The arguments are a StatsFilter and specify the provider and
objects to return statistics about.
- Arguments
- •
- The members of StatsFilter.
- Return
- [StatsResult] -- a list of StatsResult, one for each
provider and object (e.g., for each vCPU).
- Object
StatsSchemaValue (Since: 7.1)
- Schema for a single statistic.
- Members
- name (string) -- name of the statistic; each element of the
schema is uniquely identified by a target, a provider (both available in
StatsSchema) and the name.
- type (StatsType) -- kind of statistic.
- unit (StatsUnit, optional) -- basic unit of measure
for the statistic; if missing, the statistic is a simple number or
counter.
- base (int, optional) -- base for the multiple of
unit in which the statistic is measured. Only present if
exponent is non-zero; base and exponent together form
a SI prefix (e.g., _nano-_ for base=10 and exponent=-9) or
IEC binary prefix (e.g. _kibi-_ for base=2 and
exponent=10)
- exponent (int) -- exponent for the multiple of unit
in which the statistic is expressed, or 0 for the basic unit
- bucket-size (int, optional) -- Present when
type is "linear-histogram", contains the width of each
bucket of the histogram.
- Object
StatsSchema (Since: 7.1)
- Schema for all available statistics for a provider and target.
- Members
- provider (StatsProvider) -- provider for this set of
statistics.
- target (StatsTarget) -- the kind of object that can be
queried through the provider.
- stats ([StatsSchemaValue]) -- list of
statistics.
- Command
query-stats-schemas (Since: 7.1)
- Return the schema for all available runtime-collected statistics.
- Arguments
- •
- provider (StatsProvider, optional) -- a provider to
restrict the query to.
NOTE:
Runtime-collected statistics and their names fall outside
QEMU's usual deprecation policies.

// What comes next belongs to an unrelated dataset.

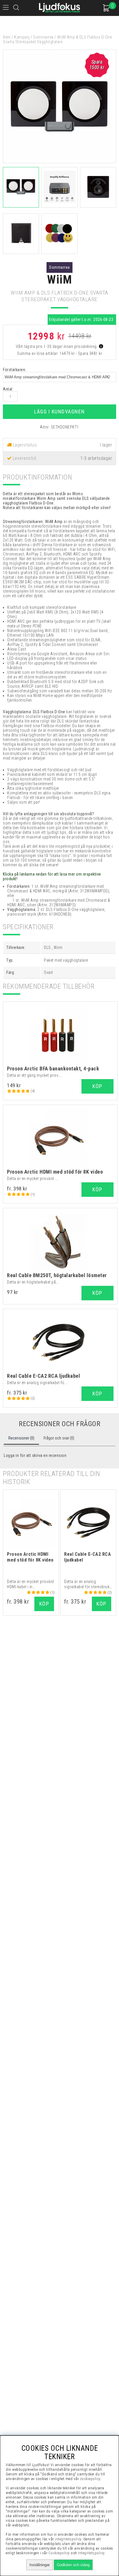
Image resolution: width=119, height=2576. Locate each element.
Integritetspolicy (91, 2553)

QEMU will try to keep the set of available
data stable, together with their names, but will not guarantee stability at
all costs; the same is true of providers that source statistics externally,
e.g. from Linux. For example, if the same value is being tracked with
different names on different architectures or by different providers, one of
them might be renamed. A statistic might go away if an algorithm is changed or
some code is removed; changing a default might cause previously useful
statistics to always report 0. Such changes, however, are expected to be
rare.
- Command
x-query-virtio (Since: 7.2)
- This command is unstable/experimental.
Returns a list of all realized VirtIODevices
- Features
- •
- unstable -- This command is meant for debugging.
- Return
- [VirtioInfo] -- List of gathered VirtIODevices
- Example:
-> { "execute": "x-query-virtio" }
<- { "return": [
{
"name": "virtio-input",
"path": "/machine/peripheral-anon/device[4]/virtio-backend"
},
{
"name": "virtio-crypto",
"path": "/machine/peripheral/crypto0/virtio-backend"
},
{
"name": "virtio-scsi",
"path": "/machine/peripheral-anon/device[2]/virtio-backend"
},
{
"name": "virtio-net",
"path": "/machine/peripheral-anon/device[1]/virtio-backend"
},
{
"name": "virtio-serial",
"path": "/machine/peripheral-anon/device[0]/virtio-backend"
}
]
}
- Object
VhostStatus (Since: 7.2)
- Information about a vhost device. This information will only be displayed
if the vhost device is active.
- Members
- n-mem-sections (int) -- vhost_dev n_mem_sections
- n-tmp-sections (int) -- vhost_dev n_tmp_sections
- nvqs (int) -- vhost_dev nvqs (number of virtqueues being
used)
- vq-index (int) -- vhost_dev vq_index
- features (VirtioDeviceFeatures) -- vhost_dev features
- acked-features (VirtioDeviceFeatures) -- vhost_dev
acked_features
- backend-features (VirtioDeviceFeatures) -- vhost_dev
backend_features
- protocol-features (VhostDeviceProtocols) -- vhost_dev
protocol_features
- max-queues (int) -- vhost_dev max_queues
- backend-cap (int) -- vhost_dev backend_cap
- log-enabled (boolean) -- vhost_dev log_enabled flag
- log-size (int) -- vhost_dev log_size
- Object
VirtioStatus (Since: 7.2)
- Full status of the virtio device with most VirtIODevice members. Also
includes the full status of the corresponding vhost device if the vhost
device is active.
- Members
- name (string) -- VirtIODevice name
- device-id (int) -- VirtIODevice ID
- vhost-started (boolean) -- VirtIODevice vhost_started
flag
- guest-features (VirtioDeviceFeatures) -- VirtIODevice
guest_features
- host-features (VirtioDeviceFeatures) -- VirtIODevice
host_features
- backend-features (VirtioDeviceFeatures) -- VirtIODevice
backend_features
- device-endian (string) -- VirtIODevice device_endian
- num-vqs (int) -- VirtIODevice virtqueue count. This is the
number of active virtqueues being used by the VirtIODevice.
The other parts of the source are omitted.